2.6. Valvular diseases
Libman-Sacks or marantic endocarditis consists of non-infective, verrucous valvular vegetation and is the most characteristic valve lesion in SLE (Figure 3). Most frequently, this involves the mitral valve and to a lesser degree, the aortic valve. Multi-valvular involvement can also occur in SLE. Roldan et al. described valvular abnormalities in 61% of 69 cases of SLE unrelated to disease severity, disease activity, or disease duration (100). An older prospective study of 132 consecutive patients reported valvular lesions in 22.7% of the cases associated with the presence of antiphospholipid antibodies (101). In SS, tricuspid regurgitation was seen in 40%, whereas thickening of the aortic valve and mitral valve leaflets in 12% and 8% respectively (45). Although echocardiography remains the modality of choice for evaluating valvular lesions, CMR can provide a highly reproducible serial assessment of valvular disease for the characterization of verrucous vegetation. CMR allows objective and reproducible quantification of mitral or tricuspid regurgitation and aortic valve assessment in patients with ARDs with low inter-study variability and operator dependence (102).
Figure 3. Libman-Sacks endocarditis on CMR. Cine 4-chamber view shows mass-like mitral valve vegetation and valve thickening (white arrow) consistent with Libman-Sacks endocarditis.
2.7. Pulmonary hypertension (PH)
Patients with ARDs often develop pulmonary hypertension during the natural course of the disease processes. Of all the ARDs, SS has the highest prevalence of pulmonary hypertension in up to half of the patients secondary to lung involvement, with a 1-year survival rate of only 50% (48, 103). The presence of PH in limited cutaneous SSc without concomitant interstitial lung disease results in an overall poor prognosis (32). Secondary pulmonary hypertension is seen in patients with Sjogren's syndrome (47) and is the leading cause of death in MTCD (104). Venous thrombo-embolic complications may cause pulmonary hypertension and right heart failure in SLE (29). The prevalence of asymptomatic pulmonary arterial hypertension in SLE was reported to be 10.8%, with a female-to-male ratio of 10:1 (105).
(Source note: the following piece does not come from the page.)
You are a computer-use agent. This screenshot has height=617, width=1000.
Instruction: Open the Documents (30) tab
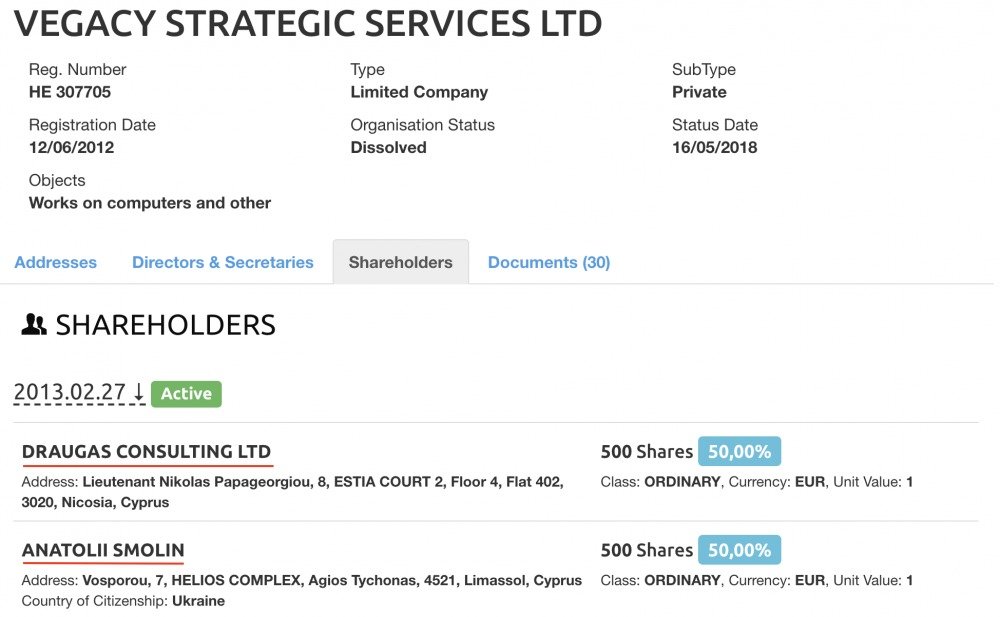[549, 262]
Recently, the Pulmonary Vascular Research Institute recommended cardiac MRI to monitor right ventricular (RV) function in patients with pulmonary hypertension (106). On CMR, the most common but non-specific sign of PH is the presence of LGE at the RV insertion points, which is not related to disease severity (Figure 4). Diagnosis of pulmonary hypertension-related heart disease can be performed with CMR, but diagnosis of pulmonary hypertension alone has been challenging. A composite CMR model of interventricular septum angle (IVS), ventricular mass index (VMI), and black blood slow flow can be used for non-invasive diagnosis of PH with improved sensitivity (93%) and specificity (79%) with high correlation to mPAP (107). The interventricular septal (IVS) angle on CMR can help differentiate pre- and postcapillary PH from isolated postcapillary PH. An elevated systolic interventricular septal angle ≥ 160° in patients with combined pre- and postcapillary pulmonary hypertension can predict the presence of left-sided heart disease (108).
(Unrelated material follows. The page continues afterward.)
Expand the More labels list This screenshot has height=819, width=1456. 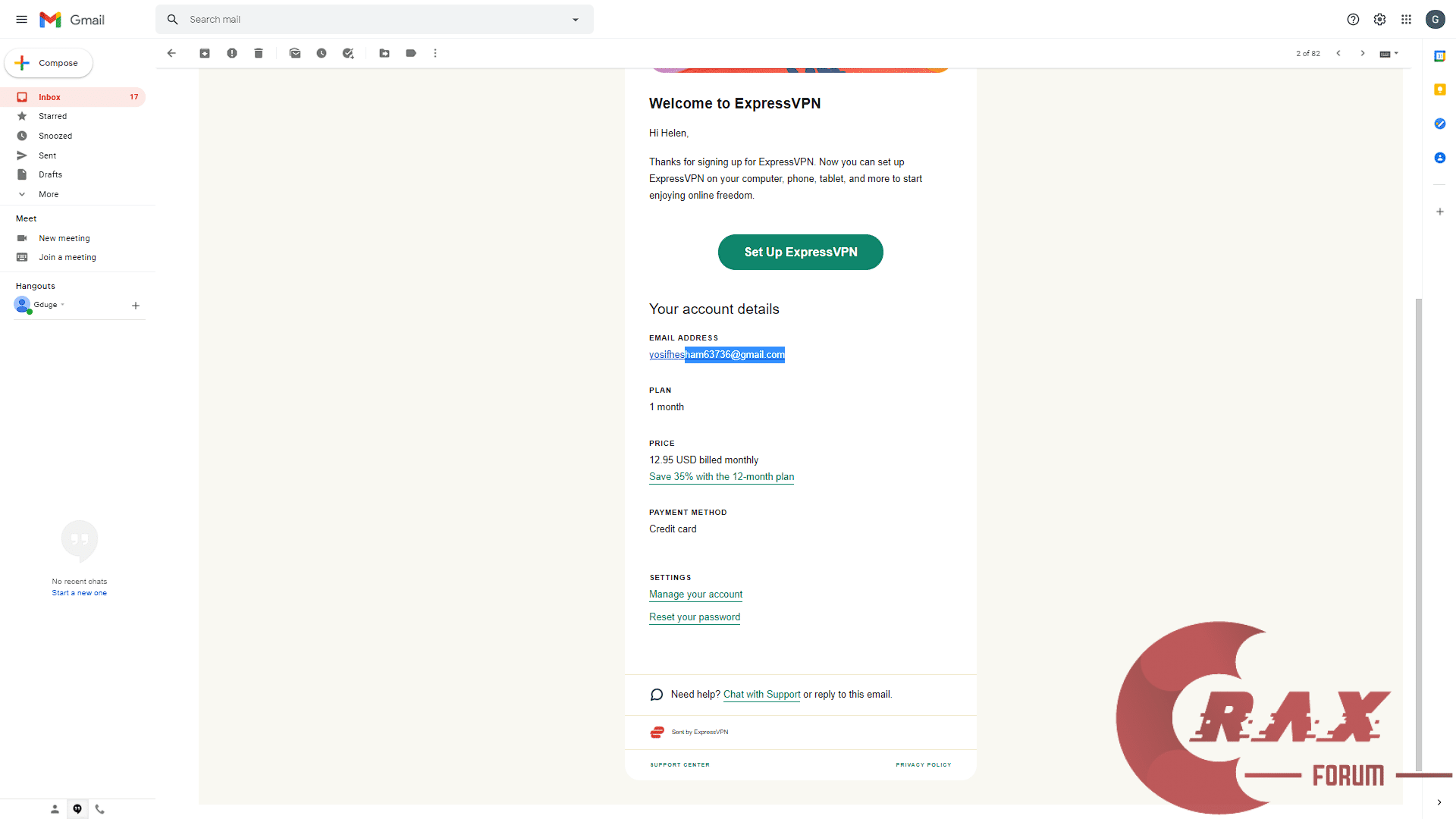49,194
Figure 4. Late gadolinium enhancement cardiac MR (LGE-CMR) in polymyositis with pulmonary hypertension. Late gadolinium enhancement phase-sensitive inversion recovery (LGE-PSIR) images in the 4-chamber (A), and short-axis (B) showed increased RV and LV thickness with focal LGE at the superior (arrow) and inferior (arrowhead) RV insertion points in a patient with polymyositis with cardiac involvement.
2.8. Diastolic or systolic heart failure
Excellent image quality and high spatial resolution achievable by CMR allow highly reproducible measurements of ventricular volumes and function (109). In SS, right heart failure is common and mostly secondary to lung fibrosis and pulmonary hypertension (44). LV impairment is the common endpoint and imaging biomarker in ARD and acute or chronic diffuse subendocardial vasculitis (DSV) (19).
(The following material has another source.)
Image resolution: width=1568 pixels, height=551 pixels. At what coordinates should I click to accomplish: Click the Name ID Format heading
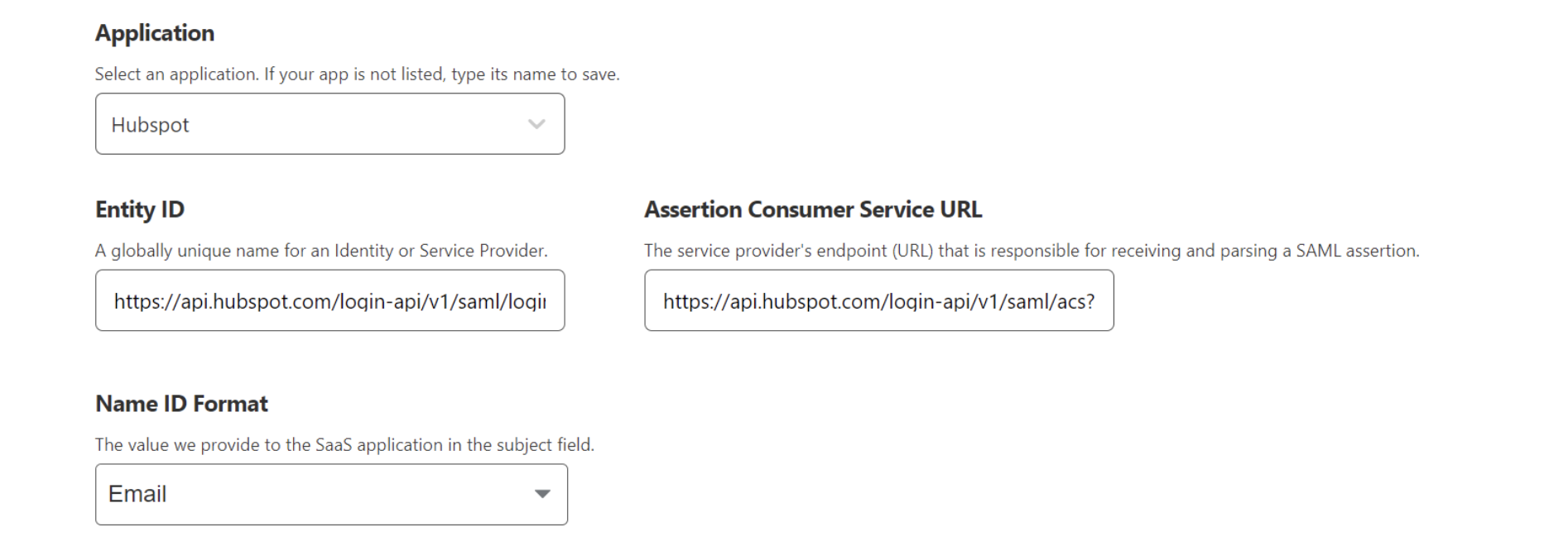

LV diastolic dysfunction is seen in SS in 29% of the patients (45), and 42% of the cases of PM and DM (110). In limited SSc, subclinical LV dysfunction as evidenced by echocardiography and perfusion scintigraphy was found in 42% (32). In Sjogren's syndrome, diastolic dysfunction was found in 50% of evaluated patients and was noted to be independent of pericardial findings (111).
3. CMR signatures for risk stratification, prognostication, and guiding treatment strategies in ARDs
The development of clinically overt cardiac signs in patients with ARDs indicates advanced cardiac disease and carries a poor prognosis (112). Identification of disease acuity and various cardiovascular diseases process such as vasculitis, myocarditis, and myocardial infarction itself influences the CV risk stratification of ARD patients (12). Every morphologic or functional change in the myocardium, detected by any diagnostic technique, should motivate the early start of ACE inhibitors and b-blocker in patients with ARDs. Conventional and biologic disease-modifying antirheumatic drugs (DMARDs) have considerably improved long-term outcomes in ARDs not only by suppressing systemic inflammation but also by lowering the CVD burden (113–115). Improvement in inflammatory joint disease using anti-TNF-α therapies has also been associated with a reduction in cardiac events, further supporting the use of these disease-modifying agents (116, 117).
There are a lot of recent publications on how CMR can add value to risk stratification and the management of patients with ARDs. For example, the presence of late gadolinium enhancement (LGE) on CMR is related to a worse cardiovascular prognosis in these patients (118). Some studies suggest that edema/fibrosis visualization with CMR may have the potential to inform cardiac and rheumatic treatment modification in ARDs with or without abnormal routine cardiac evaluation.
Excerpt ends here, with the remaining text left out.